Swap SqliteSink("run.db") for CsvSink("run.csv", accept_blocks=True), ParquetSink("run.parquet"), or JsonlSink("run.jsonl", accept_blocks=True) — the loop is identical.

Schema lock

The tabular sinks lock their column set on the first write. Later records project onto the locked schema; unknown columns are dropped with a one-shot WARN rather than silently corrupting the table or raising mid-run. Keep your channel set stable for the life of one sink file.

Constructor knobs

CsvSink(path, *, accept_blocks=False)
JsonlSink(path, *, accept_blocks=False)
SqliteSink(path, *, table_readings="readings", table_blocks="blocks",
           journal_mode="WAL", synchronous="NORMAL", busy_timeout_ms=5000)
ParquetSink(path, *, compression="zstd", use_dictionary=True, row_group_size=None)
PostgresSink(PostgresConfig(...))
RawCountsSink(path, *, file_metadata=None)

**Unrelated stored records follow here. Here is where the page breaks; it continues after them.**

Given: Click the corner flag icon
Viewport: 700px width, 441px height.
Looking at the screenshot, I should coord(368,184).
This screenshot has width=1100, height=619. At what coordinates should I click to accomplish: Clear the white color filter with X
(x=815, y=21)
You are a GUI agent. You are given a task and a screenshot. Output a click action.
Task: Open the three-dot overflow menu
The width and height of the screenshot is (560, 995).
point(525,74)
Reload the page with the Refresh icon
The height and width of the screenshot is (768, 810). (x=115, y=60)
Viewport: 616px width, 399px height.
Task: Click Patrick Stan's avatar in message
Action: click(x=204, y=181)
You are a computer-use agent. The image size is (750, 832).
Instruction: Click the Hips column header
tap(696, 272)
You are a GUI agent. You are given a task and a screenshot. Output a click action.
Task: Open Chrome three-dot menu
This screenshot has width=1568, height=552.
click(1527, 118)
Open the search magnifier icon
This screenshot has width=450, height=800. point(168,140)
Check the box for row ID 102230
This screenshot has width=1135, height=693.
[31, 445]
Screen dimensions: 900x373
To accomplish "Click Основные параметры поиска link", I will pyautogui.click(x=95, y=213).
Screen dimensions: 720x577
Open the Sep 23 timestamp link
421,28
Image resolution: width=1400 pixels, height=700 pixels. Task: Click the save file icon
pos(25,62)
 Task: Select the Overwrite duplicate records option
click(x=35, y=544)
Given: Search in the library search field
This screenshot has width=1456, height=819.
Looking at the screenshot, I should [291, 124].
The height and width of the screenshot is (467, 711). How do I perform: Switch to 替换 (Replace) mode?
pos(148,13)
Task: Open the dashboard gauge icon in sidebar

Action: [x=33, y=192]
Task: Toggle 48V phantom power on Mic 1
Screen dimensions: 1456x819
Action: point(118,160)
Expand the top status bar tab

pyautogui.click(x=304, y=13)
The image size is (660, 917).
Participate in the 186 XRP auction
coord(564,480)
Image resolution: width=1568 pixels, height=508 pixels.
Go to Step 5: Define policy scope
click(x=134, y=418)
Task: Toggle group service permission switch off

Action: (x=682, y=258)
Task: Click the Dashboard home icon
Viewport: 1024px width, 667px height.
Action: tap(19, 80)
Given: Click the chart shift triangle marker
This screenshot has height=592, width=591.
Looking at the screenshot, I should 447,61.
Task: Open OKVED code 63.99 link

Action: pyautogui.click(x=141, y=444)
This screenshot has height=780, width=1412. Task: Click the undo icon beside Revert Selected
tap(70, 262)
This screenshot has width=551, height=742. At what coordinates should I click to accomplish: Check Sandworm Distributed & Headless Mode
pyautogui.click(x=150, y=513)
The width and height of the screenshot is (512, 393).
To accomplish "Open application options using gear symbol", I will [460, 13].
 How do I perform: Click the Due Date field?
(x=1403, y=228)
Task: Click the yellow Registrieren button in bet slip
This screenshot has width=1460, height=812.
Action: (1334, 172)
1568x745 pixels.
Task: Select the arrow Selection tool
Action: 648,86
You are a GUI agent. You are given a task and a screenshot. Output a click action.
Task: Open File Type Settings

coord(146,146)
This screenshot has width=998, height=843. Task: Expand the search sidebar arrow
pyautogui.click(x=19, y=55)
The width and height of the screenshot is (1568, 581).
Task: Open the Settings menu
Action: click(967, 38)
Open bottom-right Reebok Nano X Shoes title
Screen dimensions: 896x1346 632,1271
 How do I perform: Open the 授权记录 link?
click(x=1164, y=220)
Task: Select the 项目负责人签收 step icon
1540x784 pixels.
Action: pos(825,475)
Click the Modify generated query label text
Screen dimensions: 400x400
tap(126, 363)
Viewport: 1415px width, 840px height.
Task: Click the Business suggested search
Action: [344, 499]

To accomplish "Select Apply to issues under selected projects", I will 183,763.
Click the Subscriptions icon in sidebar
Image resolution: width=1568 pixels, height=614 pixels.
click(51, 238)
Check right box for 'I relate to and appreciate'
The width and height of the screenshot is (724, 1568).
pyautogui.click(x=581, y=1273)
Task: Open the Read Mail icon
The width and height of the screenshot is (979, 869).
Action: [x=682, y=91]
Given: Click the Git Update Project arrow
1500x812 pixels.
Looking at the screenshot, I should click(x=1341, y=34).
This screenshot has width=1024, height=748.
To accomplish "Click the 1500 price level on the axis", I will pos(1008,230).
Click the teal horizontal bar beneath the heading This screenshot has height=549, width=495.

See the Sinks API reference for every field.

Piping streams to sinks

Two helper drivers in dtollib.sinks drain a stream into a sink for you:

  • pipe(stream, sink, *, batch_size=64, flush_interval_s=1.0) — row-oriented, batches DaqReadings into write_many calls.
  • pipe_blocks(stream, sink, *, flush_interval_s=None) — block-native, one write_block per DaqBlock.
from dtollib.sinks import SqliteSink, pipe_blocks

async with (
    await open_device(spec, autostart=False) as session,
    SqliteSink("run.db") as sink,
    record(session) as recording,
):
    written = await pipe_blocks(recording.stream, sink)

For loss-proof archival, prefer the explicit consume loop with a RawCountsSink under OverflowPolicy.BLOCK — see Raw logging.